WHAT THE TASK REQUIRES ▸ A verbatim copy of every record is needed.

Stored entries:
>>>>>

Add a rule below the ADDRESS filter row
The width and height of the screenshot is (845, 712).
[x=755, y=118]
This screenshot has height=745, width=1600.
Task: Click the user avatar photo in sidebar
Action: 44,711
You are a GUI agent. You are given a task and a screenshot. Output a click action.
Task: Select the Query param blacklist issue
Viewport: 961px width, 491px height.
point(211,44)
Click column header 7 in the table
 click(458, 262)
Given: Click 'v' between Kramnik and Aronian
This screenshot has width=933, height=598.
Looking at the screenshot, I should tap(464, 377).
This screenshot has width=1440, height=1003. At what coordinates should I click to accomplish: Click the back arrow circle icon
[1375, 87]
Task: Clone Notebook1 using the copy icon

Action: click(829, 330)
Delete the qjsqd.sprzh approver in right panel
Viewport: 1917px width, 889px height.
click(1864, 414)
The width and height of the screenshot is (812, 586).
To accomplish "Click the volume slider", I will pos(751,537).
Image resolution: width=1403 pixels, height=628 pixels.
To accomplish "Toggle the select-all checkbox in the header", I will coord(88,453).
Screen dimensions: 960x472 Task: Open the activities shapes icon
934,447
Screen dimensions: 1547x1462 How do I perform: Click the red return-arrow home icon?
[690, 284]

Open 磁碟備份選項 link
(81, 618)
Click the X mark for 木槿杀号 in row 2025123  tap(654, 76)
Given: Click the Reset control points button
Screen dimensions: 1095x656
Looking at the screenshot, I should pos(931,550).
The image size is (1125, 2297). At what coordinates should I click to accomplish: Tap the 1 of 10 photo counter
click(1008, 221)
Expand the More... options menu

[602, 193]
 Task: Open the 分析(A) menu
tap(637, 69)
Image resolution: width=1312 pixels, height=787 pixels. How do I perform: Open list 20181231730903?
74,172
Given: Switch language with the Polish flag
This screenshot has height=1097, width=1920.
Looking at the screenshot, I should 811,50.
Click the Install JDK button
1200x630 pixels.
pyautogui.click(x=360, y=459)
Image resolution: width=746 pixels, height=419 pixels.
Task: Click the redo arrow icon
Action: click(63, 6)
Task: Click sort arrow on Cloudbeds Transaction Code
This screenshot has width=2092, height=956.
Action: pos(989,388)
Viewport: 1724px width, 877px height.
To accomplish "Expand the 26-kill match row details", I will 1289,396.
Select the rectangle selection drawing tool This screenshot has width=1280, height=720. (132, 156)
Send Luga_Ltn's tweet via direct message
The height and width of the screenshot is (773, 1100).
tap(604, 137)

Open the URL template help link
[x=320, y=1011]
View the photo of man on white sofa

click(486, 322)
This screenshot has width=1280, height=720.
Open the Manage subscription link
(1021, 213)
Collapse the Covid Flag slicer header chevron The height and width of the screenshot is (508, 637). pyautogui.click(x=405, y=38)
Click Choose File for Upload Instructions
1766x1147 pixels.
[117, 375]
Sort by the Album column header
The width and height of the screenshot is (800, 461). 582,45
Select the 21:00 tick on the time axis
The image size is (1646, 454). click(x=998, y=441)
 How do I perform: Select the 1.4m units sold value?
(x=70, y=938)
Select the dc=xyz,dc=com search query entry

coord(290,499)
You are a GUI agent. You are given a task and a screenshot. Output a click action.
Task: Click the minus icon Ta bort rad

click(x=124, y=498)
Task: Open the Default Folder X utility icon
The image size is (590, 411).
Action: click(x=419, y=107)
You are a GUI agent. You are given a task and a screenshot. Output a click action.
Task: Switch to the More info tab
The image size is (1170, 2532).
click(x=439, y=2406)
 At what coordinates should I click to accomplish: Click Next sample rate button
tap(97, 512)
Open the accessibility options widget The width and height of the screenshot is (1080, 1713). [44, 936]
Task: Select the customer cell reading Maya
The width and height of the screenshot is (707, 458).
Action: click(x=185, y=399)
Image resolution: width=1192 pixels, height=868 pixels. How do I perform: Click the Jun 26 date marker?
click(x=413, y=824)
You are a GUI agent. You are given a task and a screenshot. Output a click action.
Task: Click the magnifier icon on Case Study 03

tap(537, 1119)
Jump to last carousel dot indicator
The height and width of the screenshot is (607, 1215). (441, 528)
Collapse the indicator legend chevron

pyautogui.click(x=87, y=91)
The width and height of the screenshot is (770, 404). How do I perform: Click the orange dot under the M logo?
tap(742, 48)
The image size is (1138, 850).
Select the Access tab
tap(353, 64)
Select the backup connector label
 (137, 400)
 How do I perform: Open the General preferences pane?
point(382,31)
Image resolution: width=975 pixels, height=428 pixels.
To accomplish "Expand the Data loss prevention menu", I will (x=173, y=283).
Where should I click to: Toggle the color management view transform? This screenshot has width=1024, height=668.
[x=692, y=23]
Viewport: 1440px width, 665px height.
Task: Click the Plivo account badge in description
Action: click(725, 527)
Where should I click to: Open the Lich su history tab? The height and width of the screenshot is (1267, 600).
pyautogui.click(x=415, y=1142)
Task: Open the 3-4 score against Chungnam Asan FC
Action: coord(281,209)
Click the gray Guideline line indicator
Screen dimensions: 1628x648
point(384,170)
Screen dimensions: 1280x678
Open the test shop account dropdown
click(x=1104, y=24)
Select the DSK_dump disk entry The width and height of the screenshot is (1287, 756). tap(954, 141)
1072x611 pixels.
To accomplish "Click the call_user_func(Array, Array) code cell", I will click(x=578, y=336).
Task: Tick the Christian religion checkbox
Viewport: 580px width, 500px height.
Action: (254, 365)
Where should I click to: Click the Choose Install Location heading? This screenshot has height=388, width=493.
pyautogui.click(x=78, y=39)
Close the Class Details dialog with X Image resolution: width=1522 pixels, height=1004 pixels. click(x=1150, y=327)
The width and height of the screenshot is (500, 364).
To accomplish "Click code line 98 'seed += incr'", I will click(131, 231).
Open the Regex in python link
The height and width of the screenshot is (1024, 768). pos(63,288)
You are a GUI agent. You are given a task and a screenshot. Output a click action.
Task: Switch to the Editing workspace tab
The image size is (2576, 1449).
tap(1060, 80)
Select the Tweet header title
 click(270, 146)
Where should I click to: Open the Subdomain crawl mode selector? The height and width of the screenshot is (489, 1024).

<<<<<

SOLUTION ▸
Add a rule below the ADDRESS filter row
The width and height of the screenshot is (845, 712).
[x=755, y=118]
This screenshot has height=745, width=1600.
Task: Click the user avatar photo in sidebar
Action: 44,711
You are a GUI agent. You are given a task and a screenshot. Output a click action.
Task: Select the Query param blacklist issue
Viewport: 961px width, 491px height.
point(211,44)
Click column header 7 in the table
 click(458, 262)
Given: Click 'v' between Kramnik and Aronian
This screenshot has width=933, height=598.
Looking at the screenshot, I should tap(464, 377).
This screenshot has width=1440, height=1003. At what coordinates should I click to accomplish: Click the back arrow circle icon
[1375, 87]
Task: Clone Notebook1 using the copy icon

Action: click(829, 330)
Delete the qjsqd.sprzh approver in right panel
Viewport: 1917px width, 889px height.
click(1864, 414)
The width and height of the screenshot is (812, 586).
To accomplish "Click the volume slider", I will pos(751,537).
Image resolution: width=1403 pixels, height=628 pixels.
To accomplish "Toggle the select-all checkbox in the header", I will coord(88,453).
Screen dimensions: 960x472 Task: Open the activities shapes icon
934,447
Screen dimensions: 1547x1462 How do I perform: Click the red return-arrow home icon?
[690, 284]

Open 磁碟備份選項 link
(81, 618)
Click the X mark for 木槿杀号 in row 2025123  tap(654, 76)
Given: Click the Reset control points button
Screen dimensions: 1095x656
Looking at the screenshot, I should pos(931,550).
The image size is (1125, 2297). At what coordinates should I click to accomplish: Tap the 1 of 10 photo counter
click(1008, 221)
Expand the More... options menu

[602, 193]
 Task: Open the 分析(A) menu
tap(637, 69)
Image resolution: width=1312 pixels, height=787 pixels. How do I perform: Open list 20181231730903?
74,172
Given: Switch language with the Polish flag
This screenshot has height=1097, width=1920.
Looking at the screenshot, I should 811,50.
Click the Install JDK button
1200x630 pixels.
pyautogui.click(x=360, y=459)
Image resolution: width=746 pixels, height=419 pixels.
Task: Click the redo arrow icon
Action: click(63, 6)
Task: Click sort arrow on Cloudbeds Transaction Code
This screenshot has width=2092, height=956.
Action: pos(989,388)
Viewport: 1724px width, 877px height.
To accomplish "Expand the 26-kill match row details", I will 1289,396.
Select the rectangle selection drawing tool This screenshot has width=1280, height=720. (132, 156)
Send Luga_Ltn's tweet via direct message
The height and width of the screenshot is (773, 1100).
tap(604, 137)

Open the URL template help link
[x=320, y=1011]
View the photo of man on white sofa

click(486, 322)
This screenshot has width=1280, height=720.
Open the Manage subscription link
(1021, 213)
Collapse the Covid Flag slicer header chevron The height and width of the screenshot is (508, 637). pyautogui.click(x=405, y=38)
Click Choose File for Upload Instructions
1766x1147 pixels.
[117, 375]
Sort by the Album column header
The width and height of the screenshot is (800, 461). 582,45
Select the 21:00 tick on the time axis
The image size is (1646, 454). click(x=998, y=441)
 How do I perform: Select the 1.4m units sold value?
(x=70, y=938)
Select the dc=xyz,dc=com search query entry

coord(290,499)
You are a GUI agent. You are given a task and a screenshot. Output a click action.
Task: Click the minus icon Ta bort rad

click(x=124, y=498)
Task: Open the Default Folder X utility icon
The image size is (590, 411).
Action: click(x=419, y=107)
You are a GUI agent. You are given a task and a screenshot. Output a click action.
Task: Switch to the More info tab
The image size is (1170, 2532).
click(x=439, y=2406)
 At what coordinates should I click to accomplish: Click Next sample rate button
tap(97, 512)
Open the accessibility options widget The width and height of the screenshot is (1080, 1713). [44, 936]
Task: Select the customer cell reading Maya
The width and height of the screenshot is (707, 458).
Action: click(x=185, y=399)
Image resolution: width=1192 pixels, height=868 pixels. How do I perform: Click the Jun 26 date marker?
click(x=413, y=824)
You are a GUI agent. You are given a task and a screenshot. Output a click action.
Task: Click the magnifier icon on Case Study 03

tap(537, 1119)
Jump to last carousel dot indicator
The height and width of the screenshot is (607, 1215). (441, 528)
Collapse the indicator legend chevron

pyautogui.click(x=87, y=91)
The width and height of the screenshot is (770, 404). How do I perform: Click the orange dot under the M logo?
tap(742, 48)
The image size is (1138, 850).
Select the Access tab
tap(353, 64)
Select the backup connector label
 (137, 400)
 How do I perform: Open the General preferences pane?
point(382,31)
Image resolution: width=975 pixels, height=428 pixels.
To accomplish "Expand the Data loss prevention menu", I will (x=173, y=283).
Where should I click to: Toggle the color management view transform? This screenshot has width=1024, height=668.
[x=692, y=23]
Viewport: 1440px width, 665px height.
Task: Click the Plivo account badge in description
Action: click(725, 527)
Where should I click to: Open the Lich su history tab? The height and width of the screenshot is (1267, 600).
pyautogui.click(x=415, y=1142)
Task: Open the 3-4 score against Chungnam Asan FC
Action: coord(281,209)
Click the gray Guideline line indicator
Screen dimensions: 1628x648
point(384,170)
Screen dimensions: 1280x678
Open the test shop account dropdown
click(x=1104, y=24)
Select the DSK_dump disk entry The width and height of the screenshot is (1287, 756). tap(954, 141)
1072x611 pixels.
To accomplish "Click the call_user_func(Array, Array) code cell", I will click(x=578, y=336).
Task: Tick the Christian religion checkbox
Viewport: 580px width, 500px height.
Action: (254, 365)
Where should I click to: Click the Choose Install Location heading? This screenshot has height=388, width=493.
pyautogui.click(x=78, y=39)
Close the Class Details dialog with X Image resolution: width=1522 pixels, height=1004 pixels. click(x=1150, y=327)
The width and height of the screenshot is (500, 364).
To accomplish "Click code line 98 'seed += incr'", I will click(131, 231).
Open the Regex in python link
The height and width of the screenshot is (1024, 768). pos(63,288)
You are a GUI agent. You are given a task and a screenshot. Output a click action.
Task: Switch to the Editing workspace tab
The image size is (2576, 1449).
tap(1060, 80)
Select the Tweet header title
 click(270, 146)
Where should I click to: Open the Subdomain crawl mode selector? The height and width of the screenshot is (489, 1024).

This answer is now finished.